A groundbreaking graphic novel, the first graphic work recognized as a piece of legitimate literature. It won critical acclaim and even garnish a Pulitzer in its long list of awards. The art style is in black and white with value work accomplished through subtle line work, which blends together to form the values needed. The characters don’t tend to have a thick outline but still have a clear form. The characterizations of different ethnic classes through the use of animals were brilliant throughout this work. Making the Jewish people, the hunted people, mice, while making the Nazis cats, mice’s natural predator, was a very clever, instantly visceral image of the cats rounding up and hunted but cats. Jews of the time were seen as rats, mice, pests by the German people in the 30s and 40s, and they were treated like vermin, just like how we treat mice.

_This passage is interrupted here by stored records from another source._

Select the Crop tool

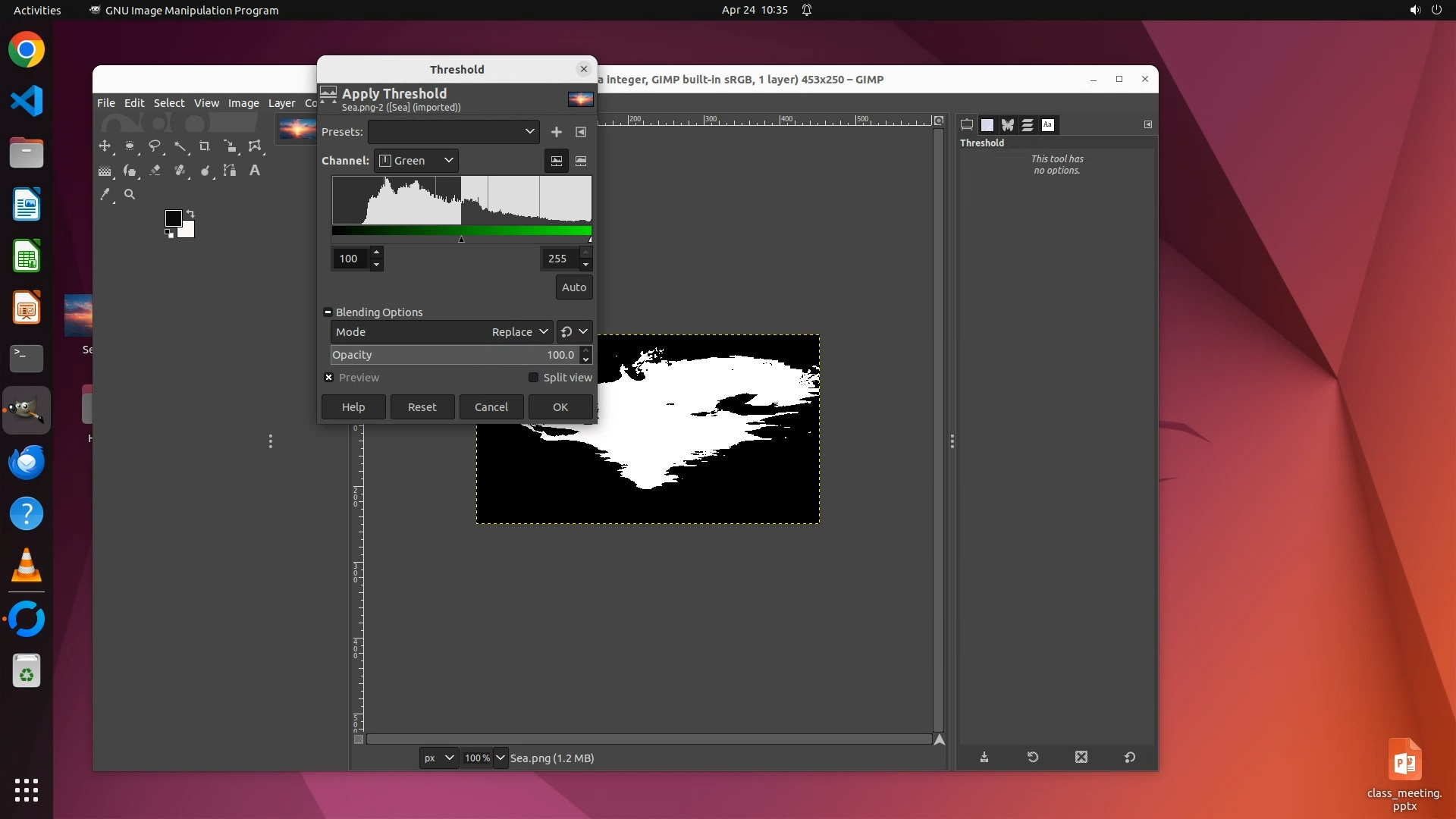pyautogui.click(x=204, y=146)
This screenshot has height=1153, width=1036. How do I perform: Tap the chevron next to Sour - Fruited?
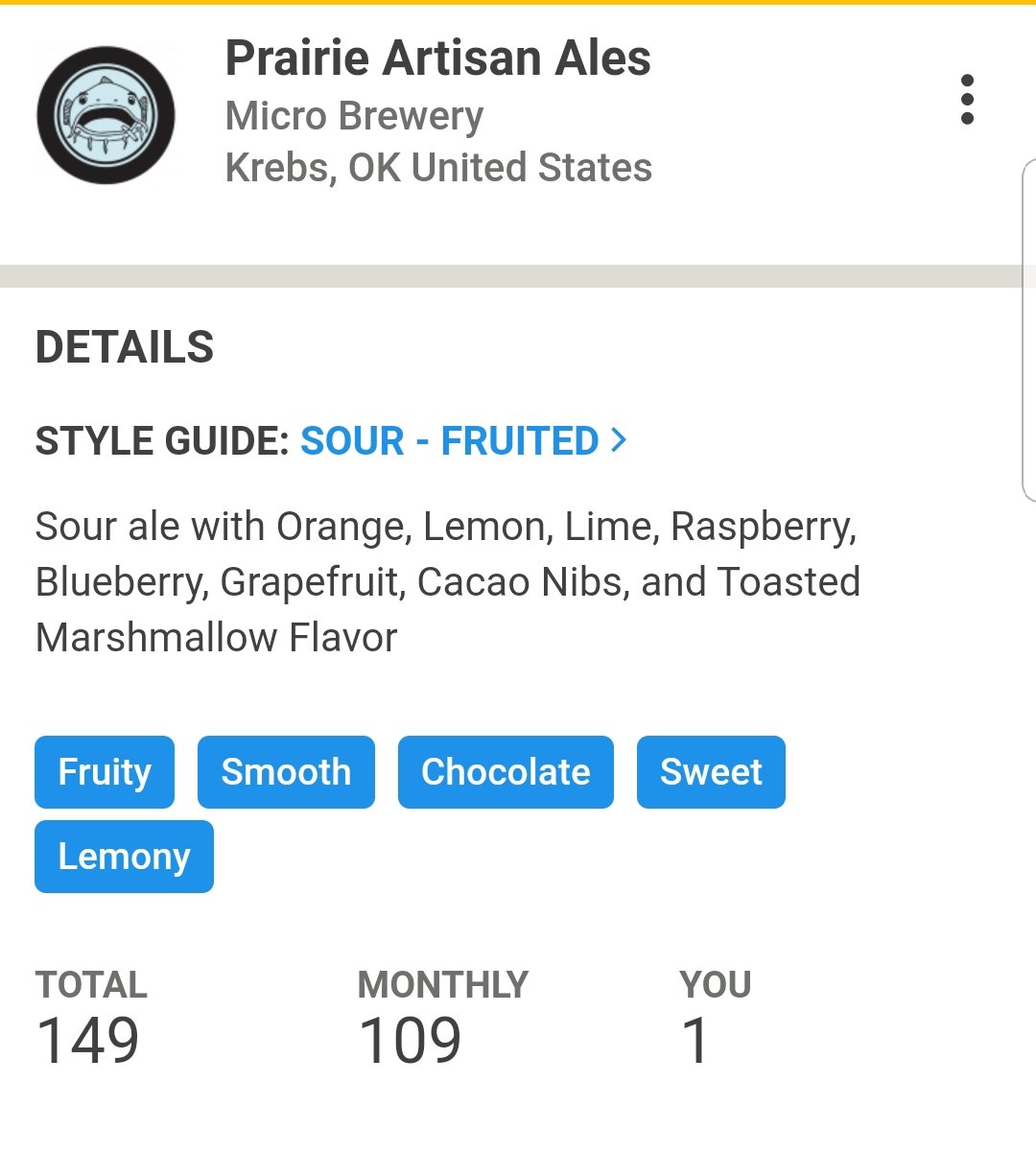(619, 440)
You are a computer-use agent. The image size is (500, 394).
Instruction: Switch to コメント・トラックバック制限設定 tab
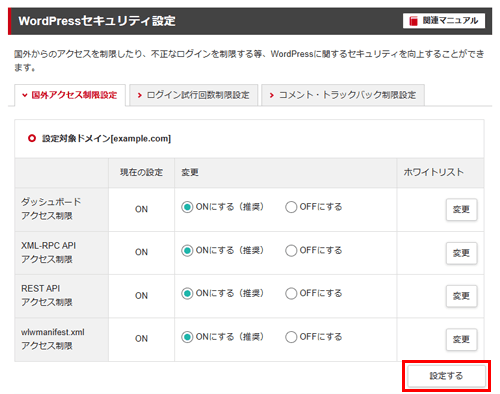click(343, 95)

The Poles were represented by pigs, but not in a fifthly way, they were more selfish, often truing away and not wanting to have anything to do with the problems of the Jews. The French portrayed as frogs both bring about the stereotype that the French eat frogs and it gave them a sliminess, and grossness, since Art didn’t want to forget the French’s years of Anti-Semitism. The Americans represented by dogs, strong, fast, generally good natured, though often short sighted and easily distracted creatures, wait am I still stalking about dogs or us? There was an interesting scene later on in the novel, after Art and his remaining family get out of the camps, when Art and his father pick up a black hitchhiker, and then part way into the trip, Art’s father leaps into a racist tirade against the poor man, illustrating to Art that even though they went through this experience they still hadn’t learned.